Cathy A. Trower, a research associate at Harvard University who is leading a major study of the American professoriate, said she wondered if the professor involved realized that he was in danger of not winning tenure. And she said that while there can never be true assurances about who will and will not win tenure, colleges greatly reduce the chances of a breakdown (or resentment or anger) if people have a real sense of their odds.

"This may have come as a surprise to this individual -- and that simply should not be the case," Trower said. Colleges should be giving midpoint reviews 'that send a signal of whether or not you are going to be successful."

It's also important for senior professors -- for whom tenure reviews are in the distant past -- to remember how difficult a period it is. "This can be very scarring and there is a stigma attached to denials," she said. "It's so brutal that I know people who have achieved tenure and then as a result of the process have left the academy."

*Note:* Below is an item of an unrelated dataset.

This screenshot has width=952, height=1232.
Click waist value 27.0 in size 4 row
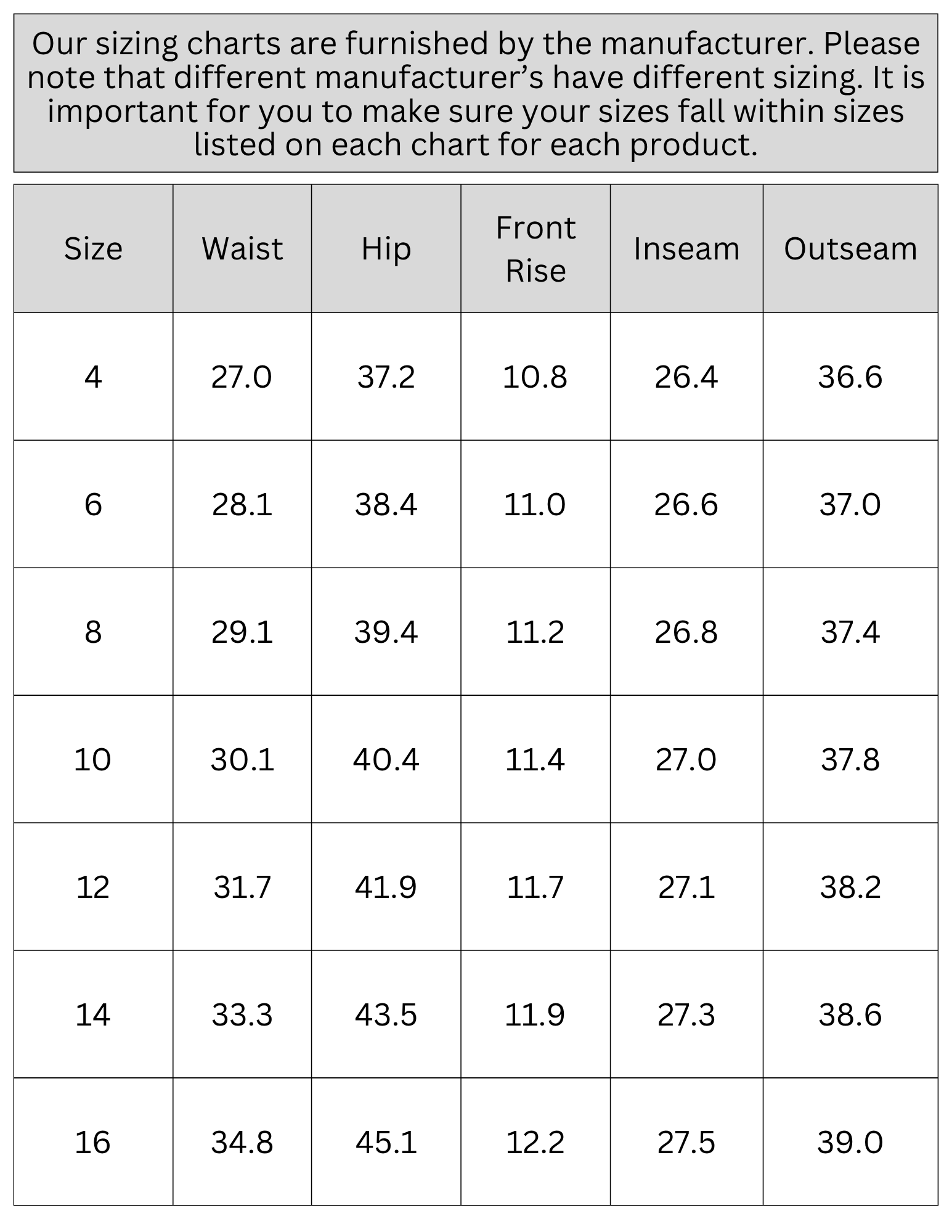pyautogui.click(x=242, y=377)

Of course people in any profession face disappointments over not getting raises and promotions. But Trower and others noted that tenure in academe has some characteristics that just aren't widely replicated: If you don't get promoted, you don't get to stay on, but must leave; you are judged in part by peers with whom you interact daily; the process is extremely long and has multiple stages; and the subjective portions of the process (is someone a good teacher? was a book influential?) may be very difficult to make sense of.

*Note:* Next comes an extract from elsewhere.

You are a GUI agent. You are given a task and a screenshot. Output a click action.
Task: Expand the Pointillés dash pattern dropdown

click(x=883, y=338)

Nelson of Illinois said that the system is sufficiently "crazy" that one can't help but lose faith in it. "Let's say you've published your first book and articles and they are great and then some goon on the committee says you haven't done enough conference papers. The whole thing can come undone. Or you've got six letters and they are all positive except for one small criticism in one letter. Someone on the committee will say, 'Ah. Someone had the guts to tell the truth.' And suddenly you are in jeopardy because of one person's whim."

In such an environment, he said, it's not irrational for a tenure candidate to be less than rational. "We badly need more sanity in the tenure process," he said. "Sometimes the paranoia is merited."

Another reason people are crushed, he said, is that they aren't prepared to be turned down. "I tell my students every year that they will find the job market emotionally crushing and disabling and they don't believe me until they are out there."

Nelson thinks that people who advise Ph.D. students can help in part by staying as mentors to their advisees through the tenure process -- even as their advisees become junior faculty members at other institutions. Nelson said that professors up for tenure, if they are feeling emotionally vulnerable, will for good reason avoid talking to anyone at their institution about their emotions -- fearing that their comments could end up being discussed by a tenure committee.

Someone at another institution (like a Ph.D. adviser) can listen, he said, and provide counsel. "We need to think of mentorship until tenure."

Faculty members don't like to think about the possibility that one of their students may end up defeated -- professionally or psychologically. "People deny how severe the psychological pressures are, but they are real," Nelson said.